> _Source_:
The problem of matching agents to calls in MHCCs can be therefore defined as follows: A routing system in an MHCC can, at any time during a shift, decide to match a waiting or an arriving call $c_i$, to an available agent $a_j$ for counselling. All unmatched calls are placed in the waiting queue. The MHCC aims to maximize some objective (to be defined shortly), while satisfying the following constraints:

1.
Every call is handled by a single agent, and the call cannot be interrupted (it cannot be divided into two parts).
2.
Each agent can only handle a single call at any given moment.
3.
The agents in the shift are predefined and are not subject to change.
4.
The outcomes of a call, including the duration (service time) and the caller’s feedback, are unknown in advance.
5.
Callers can abandon the service while waiting. The patience of the callers varies significantly and is unknown in advance.
6.
The arrival times of callers and the number of callers during the shift are unknown in advance. However, the call arrivals are assumed to follow some distribution.

Methods

Individualized prediction routing

In order to tackle the challenge of efficiently routing requests in MHCCs, we propose a two-phased approach we name Individualized Prediction Routing:

1.
Applying Machine Learning and Natural Language Processing techniques in order to predict attributes of any potential caller-agent matching.
2.
Leveraging the prediction models together with advanced routing rules to approximate the optimal routing for each caller.

Figure 1 provides a high-level visualization of our approach. In this figure, the “routing system” is the main component, which directs a caller to an MHCC agent. The other rectangles represent prediction models that provide estimations to the “Callers’ triage” component regarding the chat’s estimated outcomes and the callers patience. Below, in Sect. 2.1.1, we will describe the models and discuss their necessity. Then, we will present the routing algorithm.

Prediction models

Our approach utilizes four prediction models:

1.
Prediction of chat duration prior to chat beginning, meaning that the prediction model only uses the data existing prior to the chat.

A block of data
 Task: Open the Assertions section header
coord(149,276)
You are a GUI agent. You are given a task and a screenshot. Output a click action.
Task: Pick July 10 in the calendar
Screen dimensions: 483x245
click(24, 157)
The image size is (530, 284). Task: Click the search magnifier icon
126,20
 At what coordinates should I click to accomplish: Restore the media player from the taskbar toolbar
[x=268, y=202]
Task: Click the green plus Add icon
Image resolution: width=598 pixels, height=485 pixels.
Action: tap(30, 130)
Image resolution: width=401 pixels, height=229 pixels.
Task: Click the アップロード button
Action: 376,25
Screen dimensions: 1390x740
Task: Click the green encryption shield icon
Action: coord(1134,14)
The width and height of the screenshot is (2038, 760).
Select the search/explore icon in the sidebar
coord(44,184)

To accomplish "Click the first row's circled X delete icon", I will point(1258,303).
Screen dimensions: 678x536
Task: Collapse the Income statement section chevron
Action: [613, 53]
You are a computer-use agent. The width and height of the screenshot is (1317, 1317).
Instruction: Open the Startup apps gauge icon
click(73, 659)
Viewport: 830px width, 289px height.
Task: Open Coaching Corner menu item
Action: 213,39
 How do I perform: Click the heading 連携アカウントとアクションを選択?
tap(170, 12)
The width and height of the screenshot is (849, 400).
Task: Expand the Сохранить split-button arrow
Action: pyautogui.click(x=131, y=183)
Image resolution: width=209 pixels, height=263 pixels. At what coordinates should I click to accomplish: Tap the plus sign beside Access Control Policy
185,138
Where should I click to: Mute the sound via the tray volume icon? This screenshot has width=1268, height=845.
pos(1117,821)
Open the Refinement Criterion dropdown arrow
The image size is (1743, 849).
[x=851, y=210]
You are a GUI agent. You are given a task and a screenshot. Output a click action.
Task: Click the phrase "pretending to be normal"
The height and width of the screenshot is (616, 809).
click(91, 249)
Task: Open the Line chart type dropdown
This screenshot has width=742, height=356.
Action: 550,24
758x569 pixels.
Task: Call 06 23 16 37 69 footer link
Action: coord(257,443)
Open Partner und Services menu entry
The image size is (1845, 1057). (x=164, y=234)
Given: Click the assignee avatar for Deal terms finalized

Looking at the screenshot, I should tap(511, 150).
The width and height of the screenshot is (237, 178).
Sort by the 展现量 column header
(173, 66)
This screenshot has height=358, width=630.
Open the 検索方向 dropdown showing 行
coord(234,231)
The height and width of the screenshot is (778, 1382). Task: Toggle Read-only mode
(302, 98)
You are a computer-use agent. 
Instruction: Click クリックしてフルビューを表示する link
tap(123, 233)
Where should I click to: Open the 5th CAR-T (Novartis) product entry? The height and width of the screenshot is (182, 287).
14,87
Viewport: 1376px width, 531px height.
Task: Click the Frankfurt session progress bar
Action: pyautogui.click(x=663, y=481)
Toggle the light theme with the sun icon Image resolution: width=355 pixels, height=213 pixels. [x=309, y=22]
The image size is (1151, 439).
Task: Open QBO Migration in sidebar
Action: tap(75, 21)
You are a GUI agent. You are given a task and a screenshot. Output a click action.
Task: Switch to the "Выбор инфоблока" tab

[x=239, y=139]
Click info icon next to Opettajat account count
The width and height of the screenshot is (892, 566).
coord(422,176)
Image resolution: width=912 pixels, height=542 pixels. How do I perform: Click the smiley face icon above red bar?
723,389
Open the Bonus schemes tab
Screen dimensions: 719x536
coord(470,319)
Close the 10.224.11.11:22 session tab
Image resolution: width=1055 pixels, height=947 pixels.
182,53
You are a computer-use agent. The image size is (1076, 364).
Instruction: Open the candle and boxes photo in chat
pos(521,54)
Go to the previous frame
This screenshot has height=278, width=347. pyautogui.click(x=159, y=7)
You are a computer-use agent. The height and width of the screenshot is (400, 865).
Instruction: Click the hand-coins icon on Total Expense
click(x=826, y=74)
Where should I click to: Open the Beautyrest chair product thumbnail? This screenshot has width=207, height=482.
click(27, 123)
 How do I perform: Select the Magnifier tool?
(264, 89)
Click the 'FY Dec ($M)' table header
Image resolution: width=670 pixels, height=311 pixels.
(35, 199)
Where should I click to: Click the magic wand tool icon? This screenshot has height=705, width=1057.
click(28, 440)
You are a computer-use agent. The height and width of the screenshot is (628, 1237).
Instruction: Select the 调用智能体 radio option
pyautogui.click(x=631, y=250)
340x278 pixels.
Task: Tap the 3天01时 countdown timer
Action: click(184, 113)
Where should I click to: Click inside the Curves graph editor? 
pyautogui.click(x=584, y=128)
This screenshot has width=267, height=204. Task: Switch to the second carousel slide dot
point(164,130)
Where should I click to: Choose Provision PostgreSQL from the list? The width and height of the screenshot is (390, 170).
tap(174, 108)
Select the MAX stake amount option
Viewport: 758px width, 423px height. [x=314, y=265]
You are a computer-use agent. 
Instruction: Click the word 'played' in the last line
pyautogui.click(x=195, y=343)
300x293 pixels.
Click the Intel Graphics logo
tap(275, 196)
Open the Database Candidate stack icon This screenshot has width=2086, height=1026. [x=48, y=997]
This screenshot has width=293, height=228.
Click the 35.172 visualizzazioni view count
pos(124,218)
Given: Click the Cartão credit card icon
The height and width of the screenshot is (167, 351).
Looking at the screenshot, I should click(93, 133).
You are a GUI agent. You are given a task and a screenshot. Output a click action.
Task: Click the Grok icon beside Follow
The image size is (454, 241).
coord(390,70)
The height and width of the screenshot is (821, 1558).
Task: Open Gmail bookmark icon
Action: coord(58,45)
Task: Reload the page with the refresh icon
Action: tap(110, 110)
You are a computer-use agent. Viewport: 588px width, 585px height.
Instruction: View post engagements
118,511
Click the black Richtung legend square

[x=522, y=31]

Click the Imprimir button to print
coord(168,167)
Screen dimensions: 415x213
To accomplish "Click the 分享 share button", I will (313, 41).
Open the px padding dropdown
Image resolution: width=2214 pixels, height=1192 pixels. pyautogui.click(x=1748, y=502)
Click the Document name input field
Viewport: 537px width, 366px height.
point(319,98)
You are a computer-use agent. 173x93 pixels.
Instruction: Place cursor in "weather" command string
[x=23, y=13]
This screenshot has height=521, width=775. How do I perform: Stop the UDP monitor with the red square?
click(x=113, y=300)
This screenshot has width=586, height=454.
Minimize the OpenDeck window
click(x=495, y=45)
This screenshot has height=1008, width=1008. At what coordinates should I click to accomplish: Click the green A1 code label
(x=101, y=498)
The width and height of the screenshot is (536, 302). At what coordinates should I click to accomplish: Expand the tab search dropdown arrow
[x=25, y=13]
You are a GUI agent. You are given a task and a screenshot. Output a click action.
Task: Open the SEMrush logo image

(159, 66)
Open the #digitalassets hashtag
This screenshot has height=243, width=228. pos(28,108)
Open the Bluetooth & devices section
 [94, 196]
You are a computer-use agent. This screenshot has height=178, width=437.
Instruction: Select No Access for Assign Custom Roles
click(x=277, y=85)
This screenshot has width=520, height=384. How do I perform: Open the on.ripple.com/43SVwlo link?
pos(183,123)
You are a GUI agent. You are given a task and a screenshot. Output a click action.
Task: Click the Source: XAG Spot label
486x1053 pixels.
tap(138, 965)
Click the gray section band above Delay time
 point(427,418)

> _Goal of the exercise_: In the passage on routing calls in MHCCs, what name is given to the proposed two-phased approach?

> _The output_: Individualized Prediction Routing